Entscheidungsstichwort (Thema)
Zeitlich gestreckte Betriebsveräußerung
Leitsatz (redaktionell)
Die Anwendung des § 42 AO beschränkt sich auf die Nichtanwendung der durch die missbräuchliche Gestaltung erstrebte Rechtsfolge. Sie kann nicht dazu führen, dass ein fiktiver, vom Steuerpflichtigen gar nicht verwirklichter Sachverhalt der Besteuerung zu Grunde gelegt wird.
Normenkette
AO § 42
Nachgehend
Tatbestand
Der Kläger ist Facharzt für innere Medizin. Durch Vertrag vom 30.06.1997 gründete er mit Wirkung ab dem 01.07.1997 mit dem Zeugen D eine Gemeinschaftspraxis in der Rechtsform einer Gesellschaft bürgerlichen Rechts. In diese Gesellschaft brachte der Kläger seine bis dahin geführte Einzelpraxis ein, während der Zeuge gegen Zahlung von 39.520 DM einen 5%-igen Anteil an der Gesellschaft erwarb.
In diesem Vertrag wurde dem Zeugen zusätzlich eine bis zum 02.01.1998 befristete Option auf den Erwerb von weiteren 45% der Gesellschaftsanteile zum Preis von 355.680 DM eingeräumt.
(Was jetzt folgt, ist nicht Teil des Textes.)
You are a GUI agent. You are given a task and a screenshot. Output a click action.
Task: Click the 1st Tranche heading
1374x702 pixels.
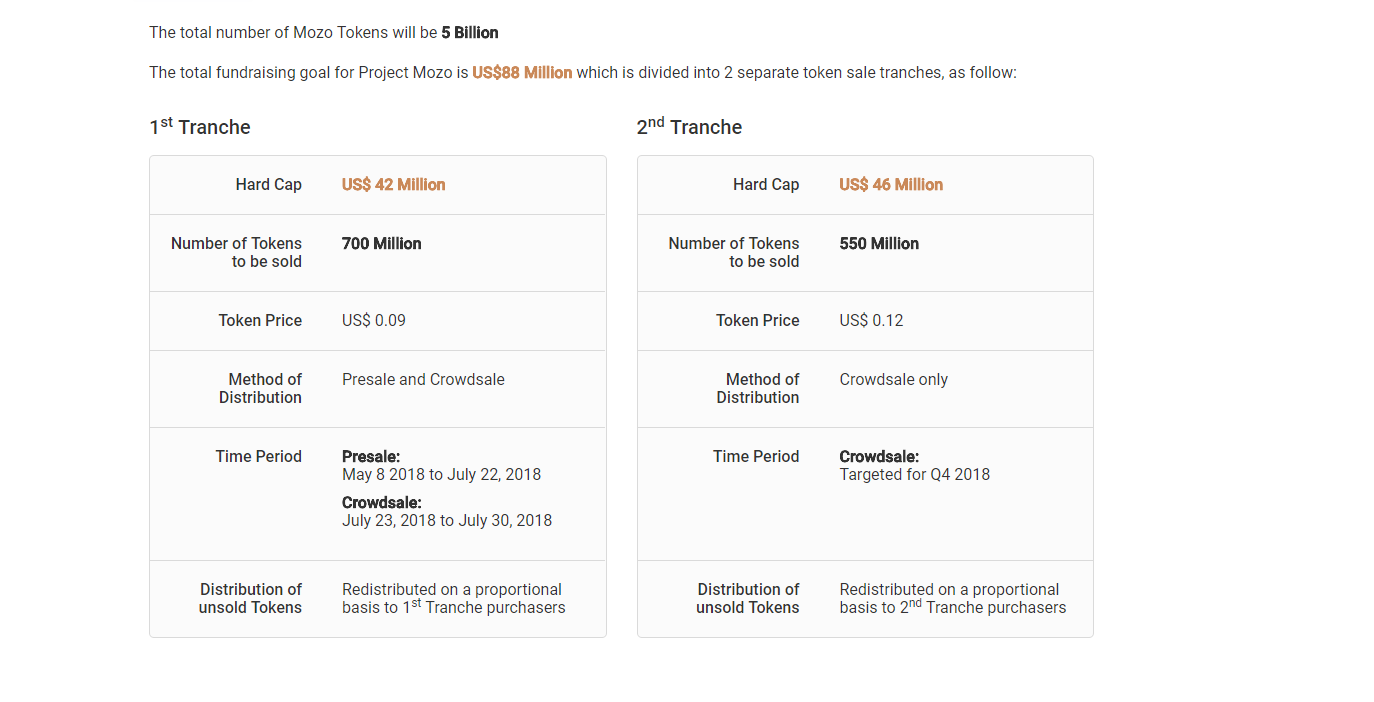[x=200, y=127]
Dabei wurde der Zeuge bereits im Vertrag verpflichtet, zum 01.07.1997 eine verbindliche Finanzierungszusage einer inländischen Bank oder eine entsprechende Bürgschaft über 355.680 DM vorzulegen.
Dem Zeugen stand von vornherein das gleiche Stimmrecht zu wie dem Kläger, wobei Gesellschafterbeschlüsse einvernehmlich getroffen werden mussten und Geschäfte, deren Wert im Einzelfall 5.000 DM überstiegen oder Dauersachverhalte betrafen, die Zustimmung aller Gesellschafter erforderten.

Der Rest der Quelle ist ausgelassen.